The wildlife is dwindling amid urbanization and other man-made factors but hope prevails against extinction due to the efforts of several organizations and countries. Turkey for its part, marks World Wildlife Day, observed on March 3, with the pride of having saved four species on the brink of extinction. Wildlife breeding stations across the country give them a safe environment to thrive and intervention in the case of injured animals which are treated and released back into nature also contribute to the preservation efforts.

Breeding stations across Anatolia run by the Directorate of Nature Protection and Natural Parks of the Ministry of Agriculture and Forestry put an end to concerns for Anatolian wild sheep, gazelles, European fallow deer and bald ibis and saved them from extinction.

Turkey declared 85 areas across the country as “wildlife development areas” and actively protects animals there, in an area covering more than 1.1 million hectares (2.72 million acres).
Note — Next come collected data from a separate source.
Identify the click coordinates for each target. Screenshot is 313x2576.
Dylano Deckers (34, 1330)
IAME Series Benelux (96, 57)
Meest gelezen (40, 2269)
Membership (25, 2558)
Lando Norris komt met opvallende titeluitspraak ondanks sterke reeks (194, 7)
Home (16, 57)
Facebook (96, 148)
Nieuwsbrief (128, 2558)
Wildlife areas are home to diverse species, from the abovementioned animals to waterfowl, wild goats, striped hyenas, Caucasian grouse, pheasant, desert monitor, caracal to Euphrates softshell turtle and brown bear.

Thirteen breeding stations cater to the needs of wild species across the country. In the past five years, 1,104 animals were born in these stations, all from endangered species from fallow deer to bald ibis. After spending their early days in the stations, they are released into nature. Between 2003 and 2020, 1,869 animals were released into nature after they were born in those stations. The bald ibis was at the worst state among them, in terms of extinction. There were only 42 bald ibises in the country in 2000 and this number, as of February, has increased to 300, thanks to a breeding station set up in their homeland Berecik, a town in the southeastern province of Şanlıurfa.

When in nature, animals are not abandoned to their fate. Both the Ministry of Agriculture and Forestry as well as other public agencies, local administrations and charities supply food to wild animals, especially during winter when they have little access to food and water. The ministry’s crews left 1.7 million kilos (1,873 tons) of feed for animals in one year.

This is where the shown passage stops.